When a friend or family member dies, sometimes the power of words can help you express your grief—whether you're religious or not. Of course, the Bible, Quran, Talmud, or whatever religious text you believe in can offer words of comfort and honesty about what you are going through, but for those of you who may not belong to a church or other group Say, there are non-religious poems about losing a loved one who could have helped.

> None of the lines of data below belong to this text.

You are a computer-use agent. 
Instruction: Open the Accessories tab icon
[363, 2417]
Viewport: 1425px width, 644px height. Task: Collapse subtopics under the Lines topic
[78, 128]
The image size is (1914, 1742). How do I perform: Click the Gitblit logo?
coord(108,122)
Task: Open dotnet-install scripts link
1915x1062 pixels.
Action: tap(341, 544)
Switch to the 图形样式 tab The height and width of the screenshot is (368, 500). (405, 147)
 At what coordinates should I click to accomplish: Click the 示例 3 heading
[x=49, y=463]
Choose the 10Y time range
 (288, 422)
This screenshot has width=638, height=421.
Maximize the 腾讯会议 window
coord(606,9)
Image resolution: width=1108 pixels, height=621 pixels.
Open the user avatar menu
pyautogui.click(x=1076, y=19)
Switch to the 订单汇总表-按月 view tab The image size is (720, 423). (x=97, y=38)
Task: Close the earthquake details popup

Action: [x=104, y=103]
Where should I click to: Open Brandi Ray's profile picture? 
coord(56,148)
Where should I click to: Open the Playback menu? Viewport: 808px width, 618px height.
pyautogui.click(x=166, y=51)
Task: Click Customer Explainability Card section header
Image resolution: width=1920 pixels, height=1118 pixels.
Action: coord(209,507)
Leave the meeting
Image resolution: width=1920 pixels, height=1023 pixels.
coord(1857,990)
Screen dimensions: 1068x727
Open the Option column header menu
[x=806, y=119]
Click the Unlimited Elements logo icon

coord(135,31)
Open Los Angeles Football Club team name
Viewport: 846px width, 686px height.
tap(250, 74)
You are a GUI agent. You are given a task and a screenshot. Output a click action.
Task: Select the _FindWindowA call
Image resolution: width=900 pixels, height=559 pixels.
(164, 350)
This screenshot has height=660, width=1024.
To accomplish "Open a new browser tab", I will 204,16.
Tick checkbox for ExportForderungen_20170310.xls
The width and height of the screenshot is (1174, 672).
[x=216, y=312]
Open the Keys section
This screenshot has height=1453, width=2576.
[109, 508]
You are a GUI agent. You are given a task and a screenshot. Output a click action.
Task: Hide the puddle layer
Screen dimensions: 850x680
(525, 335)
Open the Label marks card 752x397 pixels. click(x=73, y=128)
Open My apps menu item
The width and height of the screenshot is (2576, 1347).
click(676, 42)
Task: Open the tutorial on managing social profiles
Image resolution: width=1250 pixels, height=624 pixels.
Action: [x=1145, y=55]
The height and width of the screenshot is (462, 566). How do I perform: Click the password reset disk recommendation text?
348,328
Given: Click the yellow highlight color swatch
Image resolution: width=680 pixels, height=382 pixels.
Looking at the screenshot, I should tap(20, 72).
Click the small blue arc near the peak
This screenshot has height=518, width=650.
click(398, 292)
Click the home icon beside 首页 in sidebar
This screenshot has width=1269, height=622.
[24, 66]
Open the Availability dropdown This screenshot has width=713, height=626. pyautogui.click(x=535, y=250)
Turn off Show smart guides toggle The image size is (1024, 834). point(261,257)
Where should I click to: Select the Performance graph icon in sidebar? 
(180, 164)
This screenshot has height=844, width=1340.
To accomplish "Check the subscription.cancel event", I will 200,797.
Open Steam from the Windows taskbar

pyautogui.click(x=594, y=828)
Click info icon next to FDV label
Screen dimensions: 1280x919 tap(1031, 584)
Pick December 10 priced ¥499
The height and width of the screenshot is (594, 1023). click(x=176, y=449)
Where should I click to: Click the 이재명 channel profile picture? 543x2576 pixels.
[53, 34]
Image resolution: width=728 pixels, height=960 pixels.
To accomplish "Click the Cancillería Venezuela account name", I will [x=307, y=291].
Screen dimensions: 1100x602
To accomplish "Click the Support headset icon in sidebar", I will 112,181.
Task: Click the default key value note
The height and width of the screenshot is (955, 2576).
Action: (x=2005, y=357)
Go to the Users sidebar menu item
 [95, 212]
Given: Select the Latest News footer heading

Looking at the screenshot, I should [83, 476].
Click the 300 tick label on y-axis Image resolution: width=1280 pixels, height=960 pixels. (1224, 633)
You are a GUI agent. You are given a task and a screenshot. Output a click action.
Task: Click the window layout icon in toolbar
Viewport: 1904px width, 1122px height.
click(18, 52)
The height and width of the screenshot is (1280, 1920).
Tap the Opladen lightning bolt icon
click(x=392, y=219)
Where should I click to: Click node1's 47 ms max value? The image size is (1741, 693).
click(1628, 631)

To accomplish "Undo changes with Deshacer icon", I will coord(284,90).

These secular poems can help you during your private time of grief, or they can add meaningful content to a funeral or memorial service. In a way, if you're struggling to find the words to celebrate the life of a loved one, or to explain the complex emotions you feel during this struggle, a poet can find the words for you. Whether you've lost your best friend, your mother, your child, or any other close person in your life, there's probably a suitable poem or text that sums up your emotions.
Classic poets such as WH Auden, Edna St. Vincent Millay, and Emily Dickinson, as well as new contemporary poets such as Penelope Sawtelle and Kevin Young, have written about the loss of a loved one of powerful poetry. Hopefully you can find some peace or serenity in their verses.
1. "But Not Forgotten" by Dorothy Parker
I think no matter where you are lost, I will accompany you for a while. Though you may wander in sweeter lands, you won't soon forget my hands, or the way I held my head, or all the trembling things I said. You will still see me, small, white, smiling, and feel my arms around you in the secret nights when the day flies again. I think that wherever you are, you will keep me in your memory, preserve my image where there is no me, by telling later love about me.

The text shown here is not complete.